Author Ohm Bauman (Adam Scott) visits rural Ireland to scatter his parents’ ashes. The hotel where he stays may be haunted.
Writer-director Damian McCarthy likes one-word, ambiguous titles. Hokum follows his previous features Caveat and Oddity — all titles which are at once beguiling and mischievous, inviting the audience to call shenanigans on a tall tale. These are yarns, spun on the principle of ‘and then another thing happened’ as weird, disquieting or bizarre events occur at regular intervals, compounding the spell or extending the trip.

McCarthy’s films always have a core of tragedy — here, Adam Scott’s bestselling writer is haunted by terrible family history and an inability to conceive of a happy ending for the final book of his long-unfinished trilogy — but stark sadness is leavened by a distinctively Irish love of telling the tale. Everyone in Hokum puts their hearts into the narration of spooky encounters, depicted as blackout-sketch flashbacks.
Some of the most gooseflesh-raising art direction in recent horror cinema.
These memories may be distorted by locally sourced intoxicants — not just poitín (“Moonshine,” snorts the Yank) but a vile-looking brew of shrooms and goat’s milk. Eventually the spectres and witches McCarthy puts in the back of the frame for the audience to spy, well before the properly scary stuff starts, become visible to the characters, who have previously only felt their presences.

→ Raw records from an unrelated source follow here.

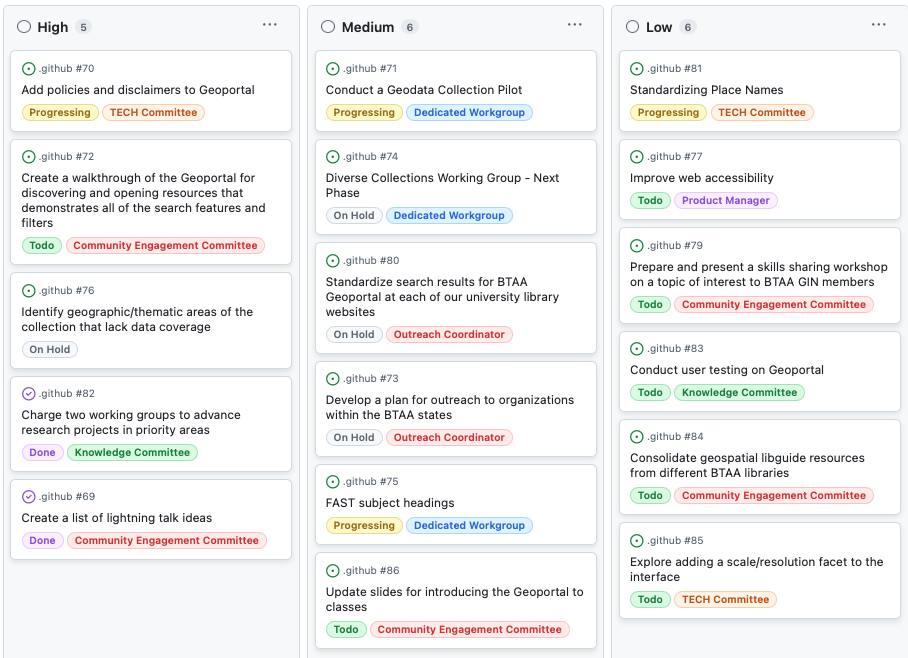Viewport: 908px width, 658px height.
Task: Click the Knowledge Committee label on card #82
Action: click(x=132, y=453)
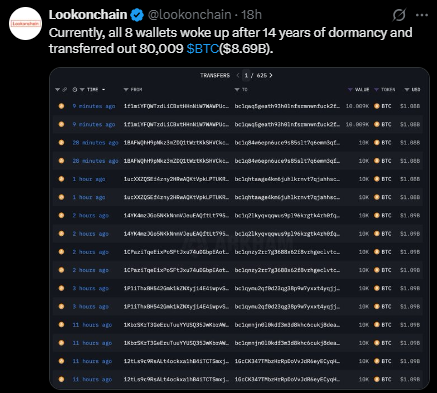Image resolution: width=437 pixels, height=393 pixels.
Task: Open the Grok circle-slash icon
Action: [x=399, y=15]
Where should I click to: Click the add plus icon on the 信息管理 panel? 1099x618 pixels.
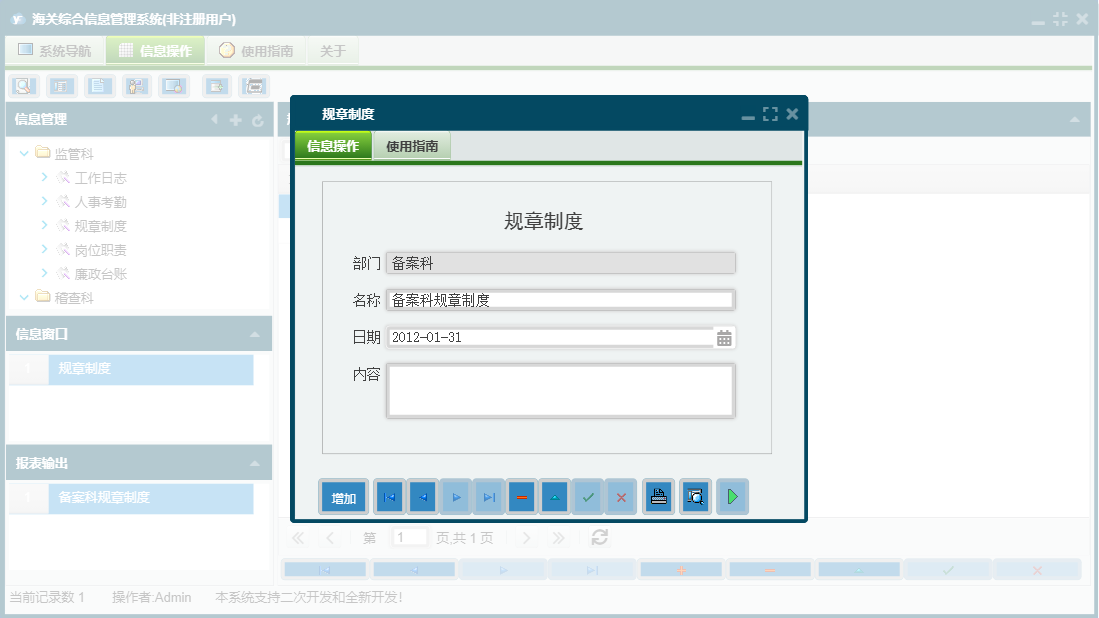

Scott, an inherently likeable performer, more than carries his weight as the initially prickly, obnoxious Bauman. An incarnation of the abrasive American visitor to Ireland, he baulks at the local pest-control system (using a crossbow on car-bothering goats) and interrupts a nasty legend a sinister raconteur is offloading on a pair of terrified, mesmerised kids. He’s a man on two missions: to scatter the ashes of his parents in the place where they honeymooned, the Bilberry Woods Hotel, and to find an end for his own story. Said hotel is a marvellously creepy institution, or maybe that’s just the way the troubled Bauman sees it. All around are props which pay off: a lump of chalk, a rusted Phillips-head screw, an irritating clock with a bell-striking cherub, a dumb waiter.
The most tantalising mystery is the honeymoon suite, accessible only by a locked-off lift. The ghost-fearing owner claims a malicious witch has been trapped inside. Friendly counter clerk Fiona (Florence Ordesh) disappears during a Halloween party and the most likely suspect is woods-dwelling mystic Jerry (David Wilmot), but Bauman, who owes a debt to Fiona and her intuitions, just can’t leave the puzzle alone. He is determined to investigate the honeymoon suite, where his own parents were (briefly) happy but which is now permeated with all manner of supernatural gloom — and some of the most gooseflesh-raising art direction in recent horror cinema.
Hokum isn’t just hokum. On top of an affecting personal quest for a non-despairing ending, it delivers a full evening of scares, chills, wicked jokes and haunted escape-room hijinks.